Für die Ferkelaufzucht haben die Futtermittelberater vier Futterrezepturen entwickelt, in der Mast bis 120 kg Lebendgewicht werden drei Mischungen eingesetzt. Sowohl die Ferkel- als auch die Mastmischungen für die Jungeber werden über sechs bis sieben Tage verschnitten, sodass ein fließender Futterübergang gewährleistet ist.


„Trotz der im Vergleich zu früher deutlich geringeren Nährstoffausstattung des Futters haben wir keine Probleme mit dem Wachstum der Tiere und auch die Schlachtleistungen passen“, zeigt sich Landwirt Weilinghoff zufrieden. Die Aufzuchtferkel erreichen 450 bis 500 g Tageszunahmen, die weiblichen Tiere und Jungeber liegen bei 850 g. Die Futterverwertung schwankt um 1:2,55, die Indexpunkte pro kg Schlachtgewicht liegen bei über 1,0 IXP. Als Genetik setzt der Landwirt Danzucht-Sauen ein, die mit dem Eber 408 der PIC besamt werden.


Fermentation on top:

Parallel zur sehr stark nährstoffreduzierten Fütterung entschied sich Weilinghoff zusammen mit seinen Fütterungsberatern, das nährstoffreduzierte Ferkel- und Mastfutter zu fermentieren. Für rund 150000 € baute der Unternehmer Mitte des Jahres 2016 eine vollautomatische Fermentationsanlage mit zwei jeweils 30 m3 großen Edelstahlfermentern.


Das Warmwasser erzeugt ein mit Erdgas betriebenes Blockheizkraftwerk mit 44 kW thermischer und 20 kW elektrischer Energie. Damit werden täglich 20000 l Wasser auf gut 70°C erwärmt. „Mithilfe der Fermentierung wollen wir die Nährstoffe, die in den Futterkomponenten sitzen, noch besser ausnutzen und die Mineralfutterergänzung, insbesondere Phosphor, weiter reduzieren.

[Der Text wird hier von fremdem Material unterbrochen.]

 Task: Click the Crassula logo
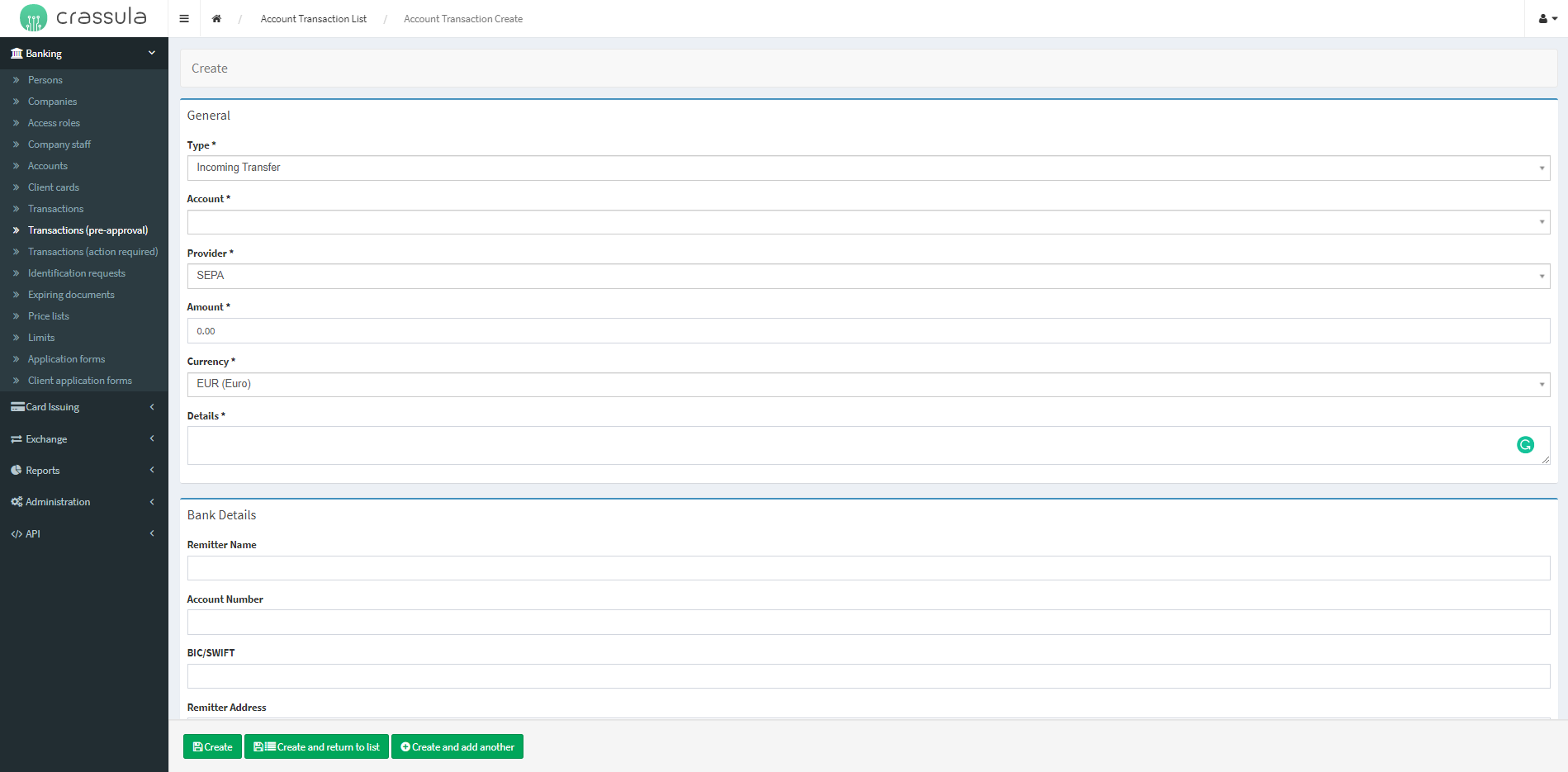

Ich will mit meiner Futterstrategie so wenig Nährstoffe wie möglich zukaufen“, beschreibt Jan-Gerd Weilinghoff den Ansatz.


Fermentiert werden seit knapp zwei Jahren neben Roggen noch Gerste, Weizengrießkleie, Triticale und Raps. Der Fermentanteil beträgt bei den Ferkeln je nach Futtermischung 10 bis 40%, in der Mast sind es 50 bis 65%.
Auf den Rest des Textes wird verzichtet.